PROVIDED PASSAGE –

Sanders, Clinton and the Future

For present purposes we’ll leave aside the Republican horror picture show to focus on what the Democratic “race” and Bernie Sanders in particular may portend. The fact that 100,000 folks contributed $1.5 million online to Sanders overnight says something about their attitude to the Democratic establishment and the overall state of politics. In some sectors of the labor movement, there may be sentiment for backing Bernie rather than racing to endorse Hillary at the first possible moment.

His sharp populist critique of the banking, insurance and pharmaceutical thieves deserves due credit, and will generate genuine excitement. And the domination of big money and restrictive ballot access laws leave many people arguing, like Sanders himself, that “there’s just no practical alternative” to running in Democratic primaries.

But if Hillary Clinton for some reason doesn’t turn out to be the presidential nominee, it won’t be because she loses out to Sanders.

Those of us on the left who support progressive independent political action, especially we who respect and admire Sanders’ impressive contributions to independent politics and his stance on many issues from the “free trade” fraud to single-payer health care, must harbor no illusions about any of this. In the end, there’s a 0.00% chance of Bernie Sanders winning the nomination, and a 100.00% certainty that when it’s over he’ll be calling on his followers to work all-out for the Democratic slate.

Another paradox of politics is that Sanders’ entry into the Democratic primaries doesn’t reflect some sort of “opening” or split in the Democratic Party. To the contrary, Sanders is filling a vacuum at the liberal end of the party spectrum, attracting supporters who are well to the left of where the party leadership stands. The instant popular groundswell around his campaign confirms this.

Elizabeth Warren will not run against Hillary Clinton. The Black leadership, and most labor officials, have no public criticisms of the Clintons’ record on “free trade,” the Effective Death Penalty Act or anything else. Much of the congressional Democratic revolt against president Obama’s fast-track-to-TPP may immediately dissipate in some sidebar legislation on punishing countries over currency manipulation — which has nothing to do with the fundamental realities of how this kind of “free trade” entrenches corporate power while pushing workers, environmental standards and social protection to the bottom in all countries.

TO DO –
1: Answer these about the Sanders and Clinton passage, one per line:
(a) How many people gave money online to Sanders overnight, and what total did they contribute?
(b) What chance does the writer give Sanders of winning the nomination?
(c) Who will not run against Hillary Clinton?
2: Can you turn the paragraph of the Sanders and Clinton passage that begins "Elizabeth Warren will not run" into a short bulleted list that keeps its main facts?
3: How would the Sanders and Clinton passage go on after its final paragraph? Continue it from there.

SUPPLIED INFORMATION –
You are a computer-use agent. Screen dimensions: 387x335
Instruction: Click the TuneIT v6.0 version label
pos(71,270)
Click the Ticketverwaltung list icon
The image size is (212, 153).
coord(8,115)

--

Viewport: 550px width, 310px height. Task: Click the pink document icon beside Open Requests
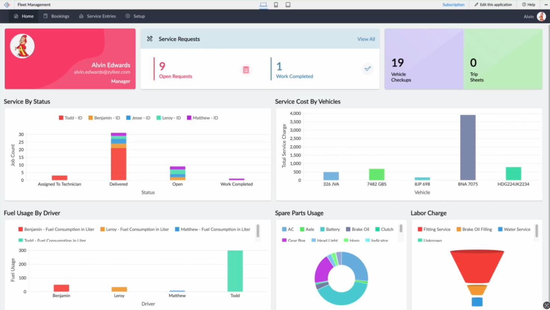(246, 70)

ANSWERS FOR THE EXERCISE –
1:
(a) 100,000 people contributed $1.5 million.
(b) A 0.00% chance.
(c) Elizabeth Warren.

2:
- Elizabeth Warren will not run against Hillary Clinton.
- The Black leadership and most labor officials have no public criticisms of the Clintons' record on "free trade," the Effective Death Penalty Act or anything else.
- Much of the congressional Democratic revolt against Obama's fast-track-to-TPP may immediately dissipate into sidebar legislation on punishing countries for currency manipulation.
- That legislation has nothing to do with how this kind of "free trade" entrenches corporate power while pushing workers, environmental standards and social protection to the bottom in all countries.

3:
What then is the impact of the Sanders campaign? The popular reception for Sanders’ message will likely push the party’s rhetorical campaign, and Hillary Clinton’s, a shade or two leftward. This doesn’t change the party’s real program at all, and ultimately means nothing.

Clinton herself in May has begun talking a good line on protecting undocumented immigrant youth and families from deportation. You could even say that on this issue Clinton stands somewhere to the “left” of Sanders, who hasn’t had much if anything to say about it — but that’s only if you imagine that Clinton actually means what she says about this or anything else, an assumption for which there’s been precious little evidence for many years now.

In the end, Sanders might do well enough to get a token speaking slot at the Democratic convention, in order to instruct his support base to “unite” behind the nominee — the same dead end as ever.

The critical question at that point might well become whether there’s a viable presence for genuine independent politics, whether it’s a political party formation or broader coalition. What’s needed is a force embracing the rising social insurgencies around race and national oppression, mass incarceration, immigrant rights, Fight for Fifteen, confronting the environmental disaster and endless imperialist wars — along with labor’s traditional economic issues — capable of attracting thousands or tens of thousands of activists out of the corporate two-party trap.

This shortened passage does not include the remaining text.